Furthermore, passing the bill would end permanent felony disenfranchisement and explicitly prohibit partisan gerrymandering.
But securing the right to vote is only one prong of the overhaul of democracy proposed by the For the People Act. Reforming campaign finance laws, according to Weiser and her coauthors is also vital to protecting the integrity of elections.
Prior to Citizens United v. Federal Election Commission, a landmark U.S. Supreme Court case decided in 2010, long-standing election laws capped election spending. But the Court in Citizens United recognized the right of corporations and other groups to spend unlimited dollars on elections. Now, a small number of America’s wealthiest donors and special interest groups hold significant control over the outcome of both elections and policy outcomes, according to Weiser and her coauthors. They argue that this outsized influence begets deeper problems for equitable representation because powerful donors today are “overwhelmingly white and disproportionately male.”
Weiser and her coauthors assert that the bill’s small donor matching program would mitigate the effects of Citizens United. Small donor matching allows candidates to access federal funds if they comply with certain conditions, such as donor caps. For each small donation received, candidates receive federal funds six-times that of the amount of the small donation.
Using New York City as an example, Weiser and her coauthors show how small donor matching can increase the diversity of both the donor pool and the electoral candidates. After efforts to bolster representative diversity, including the small donor matching, the city elected its first Black mayor.
The For the People Act’s campaign finance reform would also include reforming the Federal Elections Commission (FEC).
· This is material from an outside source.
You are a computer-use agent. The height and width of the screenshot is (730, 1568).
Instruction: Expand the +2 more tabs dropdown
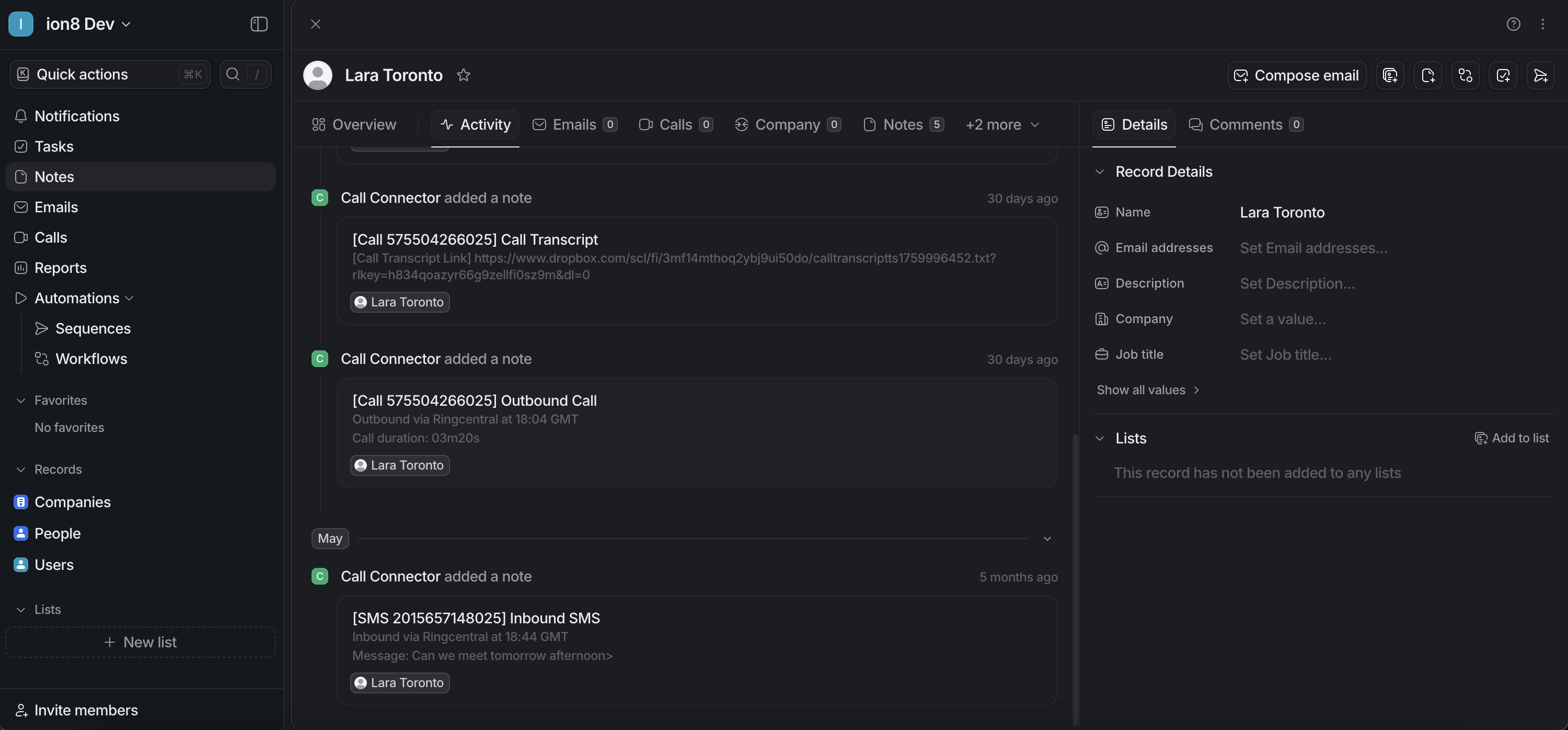[x=1002, y=125]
The FEC regulates electoral spending and is dedicated to protecting “the integrity of the federal campaign finance process.” But Weiser and her coauthors criticize the FEC’s structure as outdated to the point of creating an agency characterized by “dysfunction.”
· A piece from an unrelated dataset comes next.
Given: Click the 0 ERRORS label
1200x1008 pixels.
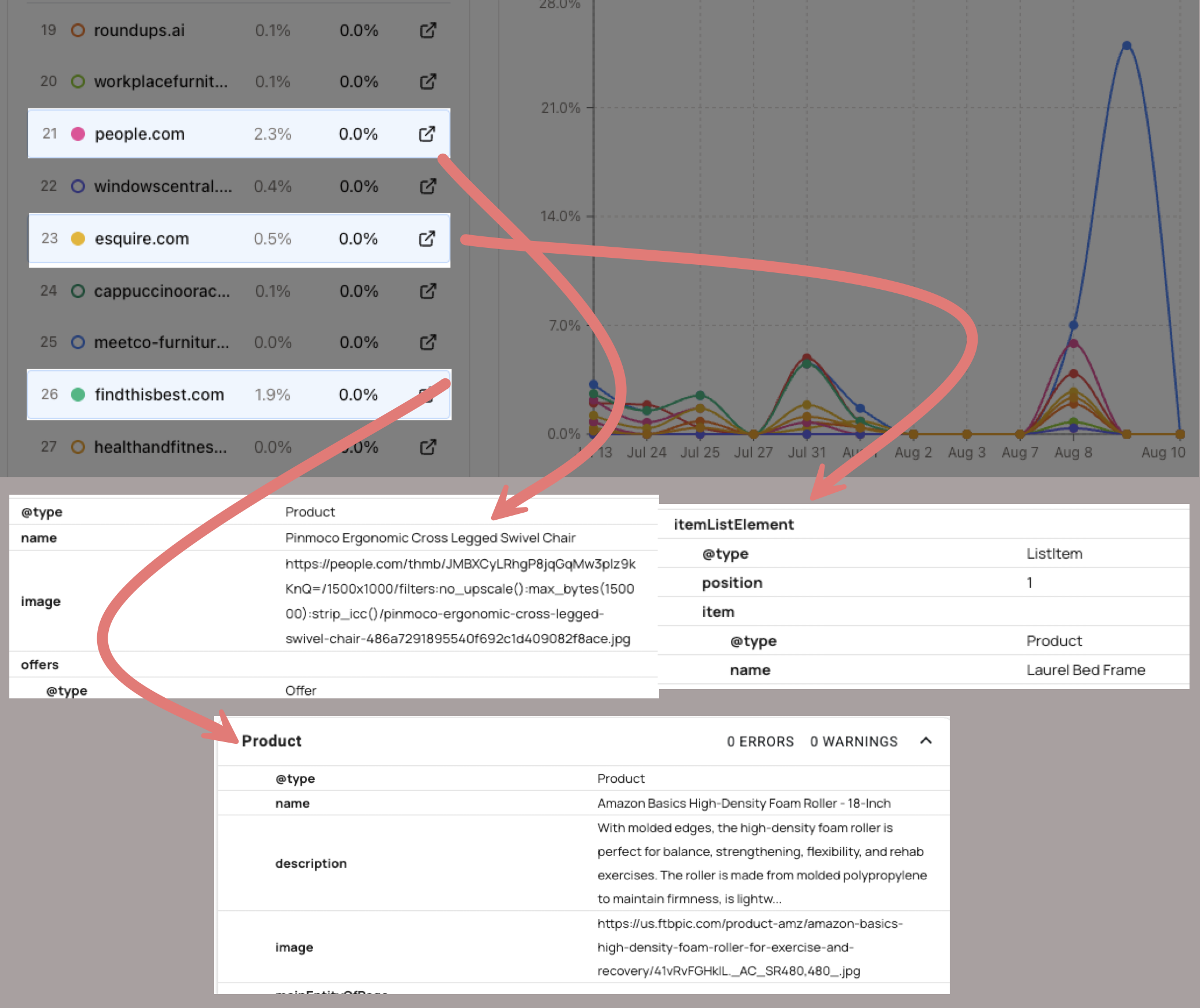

Congress structured the FEC with care to safeguard its decisions against partisan overreach. Of the six FEC commissioners, only three can be from the same political party. But any official FEC action, such as issuing a new rule, requires four votes. According to Weiser and her coauthors, this structure causes gridlock because of today’s polarized politics.
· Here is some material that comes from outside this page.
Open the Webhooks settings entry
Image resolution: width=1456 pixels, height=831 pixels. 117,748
And, this failure to regulate has resulted in an influence of dark money, foreign influence, and damaging lack of transparency to campaign contributions, according to Weiser and her coauthors.
By passing the For the People Act, the Senate would mitigate the FEC’s dysfunction by reducing the number of commissioners from six to five and reducing the cap on same-party commissioners to two, meaning the tie-breaking vote must be cast by an independent commissioner. The Senate would also empower the FEC’s staff to conduct investigations into alleged violations, strengthening the FEC’s enforcement mechanism.
Although the 2020 election is over, voter suppression remains. Weiser, Weiner, and Erney urge the Senate to remedy the present attacks on voting by passing this “groundbreaking legislation.” Only then, they say, will the country begin to reverse the damage done to American democracy in recent times.